I was pleasantly surprised to find that my answer to the “are you scared to give birth to this baby” question was actually, honestly, not really. I mean of course there are aspects of childbirth that scare me. And when I really think about the process and all that is involved, I do worry about my stamina, my ability to stick it out, my pain threshold, etc. But whereas earlier in this pregnancy I had legitimate fears about birthing this baby, now those fears seem to have taken a backseat. I’m sure when labor actually starts some of them will resurface. But I am happy to report that for now, they seem to be kept at bay.

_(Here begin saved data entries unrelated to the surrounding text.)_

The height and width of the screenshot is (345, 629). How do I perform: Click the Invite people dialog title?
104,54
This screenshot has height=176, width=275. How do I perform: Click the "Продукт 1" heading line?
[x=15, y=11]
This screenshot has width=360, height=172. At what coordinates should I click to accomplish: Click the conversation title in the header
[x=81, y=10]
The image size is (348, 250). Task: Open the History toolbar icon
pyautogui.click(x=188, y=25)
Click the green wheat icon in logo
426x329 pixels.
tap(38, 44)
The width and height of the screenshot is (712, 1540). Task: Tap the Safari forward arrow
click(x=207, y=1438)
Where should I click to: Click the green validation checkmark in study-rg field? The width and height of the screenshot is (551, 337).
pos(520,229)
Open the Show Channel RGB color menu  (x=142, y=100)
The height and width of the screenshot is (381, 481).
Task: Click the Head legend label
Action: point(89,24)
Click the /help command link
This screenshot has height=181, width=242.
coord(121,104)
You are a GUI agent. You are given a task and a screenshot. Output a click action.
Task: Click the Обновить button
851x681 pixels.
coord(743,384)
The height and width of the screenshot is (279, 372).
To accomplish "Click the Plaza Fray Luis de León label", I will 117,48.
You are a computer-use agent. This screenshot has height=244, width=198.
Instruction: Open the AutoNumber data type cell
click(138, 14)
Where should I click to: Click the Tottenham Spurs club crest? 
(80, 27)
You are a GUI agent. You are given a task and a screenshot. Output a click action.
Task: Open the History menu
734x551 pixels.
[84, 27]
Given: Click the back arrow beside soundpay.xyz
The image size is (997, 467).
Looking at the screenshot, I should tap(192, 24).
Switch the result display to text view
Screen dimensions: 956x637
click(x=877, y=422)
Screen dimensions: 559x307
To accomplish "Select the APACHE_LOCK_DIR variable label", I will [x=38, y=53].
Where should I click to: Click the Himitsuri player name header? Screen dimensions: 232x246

That doesn’t mean I don’t have any fear in me about this whole having a baby thing. Most of the things I am afraid of deal with after we come home. I’m scared of being a complete basketcase because I won’t really know what I’m doing and I’ll be operating on no sleep for days and days on end. I’m scared of fighting with my husband over silly little things, over falling into the trap of thinking I know best and my maternal instincts are more trustworthy than his paternal ones. I’m scared of relying too much on my mother, or worse yet, pushing her away in an attempt to be independent and hurting her feelings. I’m scared of our house falling into complete disaster mode and not having the energy or sanity to do anything about it. I’m scared that breastfeeding won’t go smoothly and I’ll be tempted to give up. I’m scared that my baby boy will cry and cry and I just won’t be able to soothe him no matter what I do. I’m scared our cats will drive me batsh*t crazy, or worse yet, that they’ll drive the baby crazy.
To name a few.
I know these are normal fears, and I’m not saying I don’t think I’m cut out for motherhood or that this was all a bad idea. One thing I have had faith in throughout this entire journey, from when we first decided to go off the pill, through all the infertility treatments, and throughout the pregnancy, is that I’m going to be a good mom. Eventually. I just don’t expect it to be a switch that flips on when I give birth. Obviously I hope it will, but somehow I’m guessing there’s a learning curve involved.
We have our baby care basics and breastfeeding classes this Saturday, and I am embarrassed to admit that I already have a question or two in mind to ask that are so rudimentary I’m embarrassed to tell you guys what they are. Things that I think every new mom should just instinctively know, but I don’t. And I’m also embarrassed to admit (though I will admit it right now) that while I’ve heard other women say the infant care class is a waste of time because they already knew how to change a diaper and swaddle a baby and whatnot, I don’t know how to do those things. I mean I’m sure I could figure it out if I had to. But I have never changed a diaper in my life. It’s true. I realize they aren’t complicated contraptions, but I’ve just never done it. And swaddling? Ha. I don’t even pretend to think that will be easy, especially on a squirming crying baby.
Sigh. I have a lot to learn. At 34 weeks and 4 days pregnant, I can only hope this little (or not so little, according to our latest ultrasound) guy will teach me.